Selected extract –

__________________________________________________

Threads: Threads represent a conversation between your users and the assistant, where the history of the conversation is being tracked within the thread.
Messages: Messages are simply posts between the user and the assistant

In addition these API primitives, we also have the option of powering our assistant with tools to extend their capabilities and knowledge:

Code interpreter: This tool gives the model powering our assistant the ability to write and run code in a sandboxed safe environment. This allows our assistant to do math, run code and even process files and generate charts for you.
Retrieval: We can now augment the assistant with knowledge not included in the models. As developers, we can upload external knowledge to the assistant, for example a research laboratory might upload internal experiment protocols for researchers to follow. In addition, at the conversation level, users can also upload external files for the assistant to take into account for that specific thread.

__________________________________________________

Data block –
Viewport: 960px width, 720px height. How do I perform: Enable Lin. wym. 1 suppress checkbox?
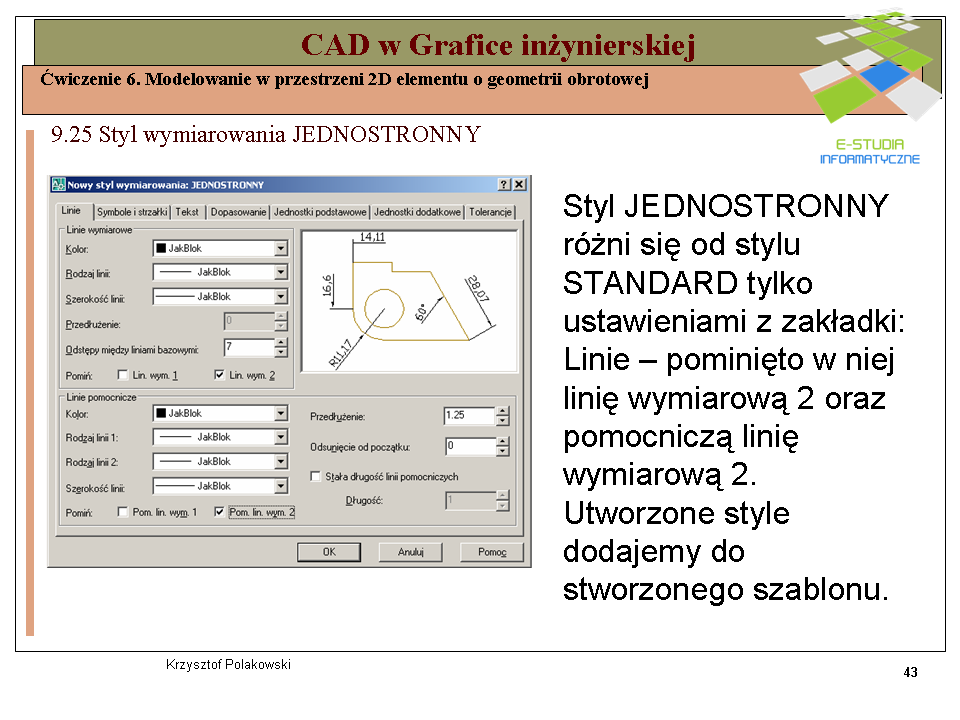(x=123, y=376)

__________________________________________________

Exercise directions –
Extend the passage on the assistant's threads, messages and tools, picking up right after its final sentence.

Exercise output –
Function calling: We’re not only limited to the built-in tools that come with this API. We can define custom functions to the model and the model will select the most relevant function based on the user’s query.

When you first want to try out the assistant API programmatically, it can be a bit confusing to get your head around how things work conceptually. That’s what this post aims to achieve. We’ll create a simple programming assistant to help us develop a mental model of how things work in this API.

Imports

To start things off, we import all the necessary modules we’ll need. Note, it’s important you’re using the latest version of OpenAI’s Python SDK (run pip install — upgrade openai to upgrade)

import os
from openai import OpenAI, AsyncOpenAI
from dotenv import load_dotenv
import asyncio
import time

# env variables
load_dotenv()
my_key = os.getenv('OPENAI_API_KEY')

# OpenAI API
client = AsyncOpenAI(api_key=my_key)

Create and deploy the assistant

First we create an assistant and deploy it to OpenAI’s servers. Once the assistant has been hosted, you get back an assistant object and the id associated with it for later use.

async def create_assistant():
    # Create the assistant
    assistant = await client.beta.assistants.create(
        name="Coding Mate",
        instructions="You are a programming support chatbot. Use your knowledge of programming languages to best respond to user queries.",
        model="gpt-4-1106-preview",
        tools=[{"type": "code_interpreter"}],
        #file_ids=[file.id]
    )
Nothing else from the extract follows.